◆ Prompt: Identify every line in the records below that contains the word "Close", and reproduce each one.

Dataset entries
Start of Block
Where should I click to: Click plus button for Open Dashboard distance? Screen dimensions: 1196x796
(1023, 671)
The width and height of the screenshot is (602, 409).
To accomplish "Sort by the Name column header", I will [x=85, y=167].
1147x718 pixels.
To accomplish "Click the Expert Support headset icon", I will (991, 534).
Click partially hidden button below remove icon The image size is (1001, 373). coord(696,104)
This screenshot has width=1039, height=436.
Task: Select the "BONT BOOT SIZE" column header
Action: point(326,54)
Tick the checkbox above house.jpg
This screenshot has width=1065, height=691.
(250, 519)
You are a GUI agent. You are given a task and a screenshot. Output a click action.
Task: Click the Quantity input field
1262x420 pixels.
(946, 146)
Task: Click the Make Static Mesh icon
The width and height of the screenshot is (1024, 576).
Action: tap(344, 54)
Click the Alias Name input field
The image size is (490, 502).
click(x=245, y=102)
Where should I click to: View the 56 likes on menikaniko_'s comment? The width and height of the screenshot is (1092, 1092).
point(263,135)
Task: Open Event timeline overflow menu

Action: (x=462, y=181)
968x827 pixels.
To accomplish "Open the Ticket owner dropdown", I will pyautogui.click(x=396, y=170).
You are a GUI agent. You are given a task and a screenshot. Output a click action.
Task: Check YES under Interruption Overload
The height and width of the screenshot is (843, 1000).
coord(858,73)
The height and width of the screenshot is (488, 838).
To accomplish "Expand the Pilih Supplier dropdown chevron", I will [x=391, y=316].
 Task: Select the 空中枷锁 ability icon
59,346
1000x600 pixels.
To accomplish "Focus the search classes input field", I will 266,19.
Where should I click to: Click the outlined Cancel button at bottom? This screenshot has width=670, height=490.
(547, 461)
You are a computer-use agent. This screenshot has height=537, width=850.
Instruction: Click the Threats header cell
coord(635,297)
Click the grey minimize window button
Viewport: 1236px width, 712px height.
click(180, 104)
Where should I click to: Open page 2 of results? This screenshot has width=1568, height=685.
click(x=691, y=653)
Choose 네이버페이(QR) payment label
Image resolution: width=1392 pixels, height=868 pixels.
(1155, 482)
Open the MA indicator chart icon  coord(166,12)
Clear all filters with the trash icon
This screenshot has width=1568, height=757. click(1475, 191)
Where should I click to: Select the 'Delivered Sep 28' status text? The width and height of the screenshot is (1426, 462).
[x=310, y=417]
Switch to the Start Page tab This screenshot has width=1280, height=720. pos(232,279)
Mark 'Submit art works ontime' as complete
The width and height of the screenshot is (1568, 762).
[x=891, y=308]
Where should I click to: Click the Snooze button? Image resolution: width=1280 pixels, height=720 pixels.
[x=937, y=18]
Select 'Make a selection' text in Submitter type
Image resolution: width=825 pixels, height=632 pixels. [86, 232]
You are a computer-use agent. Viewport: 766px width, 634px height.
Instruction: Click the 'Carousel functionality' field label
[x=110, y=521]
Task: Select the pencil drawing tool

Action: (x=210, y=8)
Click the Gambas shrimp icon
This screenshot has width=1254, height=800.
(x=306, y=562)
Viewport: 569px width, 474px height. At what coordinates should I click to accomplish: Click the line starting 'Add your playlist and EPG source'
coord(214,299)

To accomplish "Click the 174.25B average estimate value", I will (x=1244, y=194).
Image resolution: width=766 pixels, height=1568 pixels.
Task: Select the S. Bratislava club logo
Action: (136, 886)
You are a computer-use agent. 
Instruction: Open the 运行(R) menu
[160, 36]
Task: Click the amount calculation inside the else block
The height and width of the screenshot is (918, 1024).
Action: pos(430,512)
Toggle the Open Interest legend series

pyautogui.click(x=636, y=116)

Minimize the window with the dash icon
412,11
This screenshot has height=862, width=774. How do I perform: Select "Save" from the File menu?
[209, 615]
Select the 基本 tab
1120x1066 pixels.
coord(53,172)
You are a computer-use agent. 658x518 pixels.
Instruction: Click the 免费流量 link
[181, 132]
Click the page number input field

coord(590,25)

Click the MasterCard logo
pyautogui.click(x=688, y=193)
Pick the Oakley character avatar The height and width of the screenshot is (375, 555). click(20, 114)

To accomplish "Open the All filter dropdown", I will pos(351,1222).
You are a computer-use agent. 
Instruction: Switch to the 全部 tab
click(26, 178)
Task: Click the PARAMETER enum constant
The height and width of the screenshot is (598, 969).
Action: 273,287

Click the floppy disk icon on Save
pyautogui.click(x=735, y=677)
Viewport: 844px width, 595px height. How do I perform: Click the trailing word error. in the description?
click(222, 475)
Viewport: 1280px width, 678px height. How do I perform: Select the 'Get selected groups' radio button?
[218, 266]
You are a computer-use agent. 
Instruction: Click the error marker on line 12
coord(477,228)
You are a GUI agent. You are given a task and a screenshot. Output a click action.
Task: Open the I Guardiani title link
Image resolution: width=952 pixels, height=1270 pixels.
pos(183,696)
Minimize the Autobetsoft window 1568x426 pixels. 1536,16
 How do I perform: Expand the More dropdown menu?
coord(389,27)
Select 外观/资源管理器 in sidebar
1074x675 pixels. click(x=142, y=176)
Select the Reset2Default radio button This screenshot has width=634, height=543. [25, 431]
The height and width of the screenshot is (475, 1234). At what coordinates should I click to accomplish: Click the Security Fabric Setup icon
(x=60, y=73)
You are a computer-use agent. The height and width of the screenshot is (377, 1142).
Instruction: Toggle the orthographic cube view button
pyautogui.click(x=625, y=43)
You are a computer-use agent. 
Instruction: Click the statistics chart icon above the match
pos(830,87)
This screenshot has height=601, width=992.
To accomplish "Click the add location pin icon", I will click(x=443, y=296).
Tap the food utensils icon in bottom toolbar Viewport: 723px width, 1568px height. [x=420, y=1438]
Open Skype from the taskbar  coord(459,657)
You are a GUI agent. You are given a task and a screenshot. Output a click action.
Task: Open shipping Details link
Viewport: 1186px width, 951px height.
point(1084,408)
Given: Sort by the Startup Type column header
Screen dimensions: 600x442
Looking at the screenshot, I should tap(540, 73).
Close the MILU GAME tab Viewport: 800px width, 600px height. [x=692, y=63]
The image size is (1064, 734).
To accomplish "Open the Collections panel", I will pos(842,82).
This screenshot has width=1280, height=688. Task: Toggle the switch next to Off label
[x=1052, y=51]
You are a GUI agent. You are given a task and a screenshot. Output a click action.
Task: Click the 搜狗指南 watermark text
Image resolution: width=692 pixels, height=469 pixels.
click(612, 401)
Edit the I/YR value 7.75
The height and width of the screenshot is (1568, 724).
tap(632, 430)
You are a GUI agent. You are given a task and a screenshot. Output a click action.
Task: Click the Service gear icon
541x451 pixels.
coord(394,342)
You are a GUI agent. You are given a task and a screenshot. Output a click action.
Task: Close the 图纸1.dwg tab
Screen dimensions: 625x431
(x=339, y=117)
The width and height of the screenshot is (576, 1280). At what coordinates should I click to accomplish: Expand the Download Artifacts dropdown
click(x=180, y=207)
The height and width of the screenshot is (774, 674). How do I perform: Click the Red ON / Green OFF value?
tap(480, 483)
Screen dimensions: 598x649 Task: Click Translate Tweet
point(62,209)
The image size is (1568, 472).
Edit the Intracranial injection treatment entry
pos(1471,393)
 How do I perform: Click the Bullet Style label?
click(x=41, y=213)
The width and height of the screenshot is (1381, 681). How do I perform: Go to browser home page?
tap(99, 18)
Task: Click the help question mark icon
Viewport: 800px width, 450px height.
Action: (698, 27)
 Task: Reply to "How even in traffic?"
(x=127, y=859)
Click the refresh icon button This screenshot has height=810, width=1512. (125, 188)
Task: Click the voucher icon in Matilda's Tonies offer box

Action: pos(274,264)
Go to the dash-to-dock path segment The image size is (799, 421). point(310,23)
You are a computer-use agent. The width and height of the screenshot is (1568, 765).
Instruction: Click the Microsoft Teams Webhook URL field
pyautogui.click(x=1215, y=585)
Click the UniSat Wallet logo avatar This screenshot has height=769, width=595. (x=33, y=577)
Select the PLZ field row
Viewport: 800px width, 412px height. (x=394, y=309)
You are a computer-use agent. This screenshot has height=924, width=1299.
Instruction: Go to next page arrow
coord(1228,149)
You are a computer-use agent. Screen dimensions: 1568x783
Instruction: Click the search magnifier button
End of Block
◆ Your response:
Close the MILU GAME tab Viewport: 800px width, 600px height. [x=692, y=63]
Task: Close the 图纸1.dwg tab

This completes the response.